What you must do before (or as part of) the upgrade:

  1. Provision a platform-managed ResourceQuota in each tenant namespace before the new GMC takes over — the gateway no longer creates one, so a namespace with no quota becomes uncapped. For each tenant that relied on spec.namespaceQuota, read the current values and create a standalone ResourceQuota:
# Inspect the GAG-managed quota the old GMC created (named "actions-gateway")
kubectl get resourcequota actions-gateway -n <tenant-namespace> -o yaml
apiVersion: v1
kind: ResourceQuota
metadata:
  name: <tenant>-quota
  namespace: <tenant-namespace>
spec:
  hard:
    requests.cpu: "20"
    requests.memory: "40Gi"
    pods: "50"
  1. Adopt or replace the orphaned GAG-created quota. A ResourceQuota the old GMC created carries an ownerReference to the ActionsGateway CR, so it would be garbage-collected if the CR were ever deleted. Either adopt it by stripping that ownerReference (so it survives independently), or delete it and recreate a platform-managed one as in step 1:
# Adopt: drop the ownerReference so the quota is no longer GC-tied to the CR
kubectl patch resourcequota actions-gateway -n <tenant-namespace> \
  --type=json -p='[{"op":"remove","path":"/metadata/ownerReferences"}]'
  1. Drop namespaceQuota from your ActionsGateway manifests / GitOps. On upgrade the CRD's structural-schema pruning silently drops the now-unknown field from stored and re-applied CRs — applying a manifest that still sets namespaceQuota is not rejected, the field is just ignored. Remove it from source so intent stays clear.

BREAKING: priorityTiers PriorityClasses now require a platform allowlist; per-tier preemptionPolicy removed

Two breaking CRD/admission changes, made pre-1.0 (Q132). Both concern spec.runnerGroups[].priorityTiers:

  1. The GMC validating webhook now rejects any priorityClassName not on the platform allowlist. The allowlist is the new GMC --allowed-priority-classes flag (comma-separated class names) and is empty by default, so after upgrade every ActionsGateway that sets priorityTiers will be rejected on its next apply until you configure the flag. The rationale: a tenant-chosen, cluster-scoped PriorityClass with the default PreemptLowerPriority policy could evict other tenants' running worker pods — a cross-tenant isolation break.

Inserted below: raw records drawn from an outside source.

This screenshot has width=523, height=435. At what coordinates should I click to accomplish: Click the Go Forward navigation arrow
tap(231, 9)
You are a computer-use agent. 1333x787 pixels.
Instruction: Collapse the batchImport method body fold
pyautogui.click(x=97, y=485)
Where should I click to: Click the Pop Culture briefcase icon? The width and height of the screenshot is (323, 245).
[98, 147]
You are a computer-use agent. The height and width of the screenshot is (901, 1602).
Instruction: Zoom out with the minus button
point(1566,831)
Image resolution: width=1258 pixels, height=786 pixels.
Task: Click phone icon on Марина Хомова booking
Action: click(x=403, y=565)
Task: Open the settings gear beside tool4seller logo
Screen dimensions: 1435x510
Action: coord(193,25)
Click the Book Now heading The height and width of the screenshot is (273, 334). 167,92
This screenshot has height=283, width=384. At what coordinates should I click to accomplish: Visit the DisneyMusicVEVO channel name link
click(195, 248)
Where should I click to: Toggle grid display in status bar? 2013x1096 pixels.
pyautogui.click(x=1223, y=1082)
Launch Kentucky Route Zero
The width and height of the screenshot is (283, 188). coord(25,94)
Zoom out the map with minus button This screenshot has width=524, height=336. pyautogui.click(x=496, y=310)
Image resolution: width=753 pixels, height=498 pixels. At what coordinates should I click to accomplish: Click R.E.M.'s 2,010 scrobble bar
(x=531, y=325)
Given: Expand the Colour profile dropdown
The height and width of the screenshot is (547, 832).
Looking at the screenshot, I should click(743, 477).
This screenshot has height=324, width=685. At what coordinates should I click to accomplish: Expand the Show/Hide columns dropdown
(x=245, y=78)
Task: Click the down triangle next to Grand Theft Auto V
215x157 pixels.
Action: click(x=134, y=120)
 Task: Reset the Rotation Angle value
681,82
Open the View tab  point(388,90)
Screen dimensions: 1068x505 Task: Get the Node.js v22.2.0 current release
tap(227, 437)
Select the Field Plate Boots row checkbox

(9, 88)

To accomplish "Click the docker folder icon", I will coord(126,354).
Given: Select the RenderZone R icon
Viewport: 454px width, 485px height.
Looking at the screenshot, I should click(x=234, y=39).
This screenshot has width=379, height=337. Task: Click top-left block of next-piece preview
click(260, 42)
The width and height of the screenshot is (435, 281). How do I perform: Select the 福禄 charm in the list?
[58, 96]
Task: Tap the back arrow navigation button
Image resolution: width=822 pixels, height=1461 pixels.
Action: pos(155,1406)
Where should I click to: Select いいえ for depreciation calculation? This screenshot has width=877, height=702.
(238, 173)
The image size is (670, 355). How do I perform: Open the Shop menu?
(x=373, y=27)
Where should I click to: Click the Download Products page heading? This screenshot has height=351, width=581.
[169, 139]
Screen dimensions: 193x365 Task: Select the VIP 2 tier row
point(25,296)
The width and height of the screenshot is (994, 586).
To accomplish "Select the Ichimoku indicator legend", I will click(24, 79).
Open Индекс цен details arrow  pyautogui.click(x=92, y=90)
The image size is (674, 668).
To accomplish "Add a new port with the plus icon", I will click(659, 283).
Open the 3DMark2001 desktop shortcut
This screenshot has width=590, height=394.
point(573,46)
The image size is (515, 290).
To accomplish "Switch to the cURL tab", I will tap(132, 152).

  2. The per-tier preemptionPolicy field has been removed from the PriorityTier schema. It was never wired to worker pods (a no-op) and was a tenant-controlled preemption lever; preemption is now governed solely by the platform-created PriorityClass object. Structural-schema pruning silently drops the now-unknown field from stored/re-applied CRs (no apply rejection); remove it from source so intent stays clear.

Migration steps:

  1. Before rolling the GMC, decide which PriorityClass names tenants may use, ensure those classes exist (create them with preemptionPolicy: Never unless a tier is genuinely meant to preempt cross-tenant — see security-operations.md § Priority classes), and set --allowed-priority-classes on the GMC Deployment (or the chart values).
  2. Audit existing CRs for the classes they reference: kubectl get actionsgateway -A -o jsonpath='{range .items[*]}{range .spec.runnerGroups[*]}{range .spec.priorityTiers[*]}{.priorityClassName}{"\n"}{end}{end}{end}' | sort -u. Every name in that list must be on the allowlist or the next apply/reconcile of that CR is rejected.
  3. Drop preemptionPolicy from your priorityTiers manifests / GitOps.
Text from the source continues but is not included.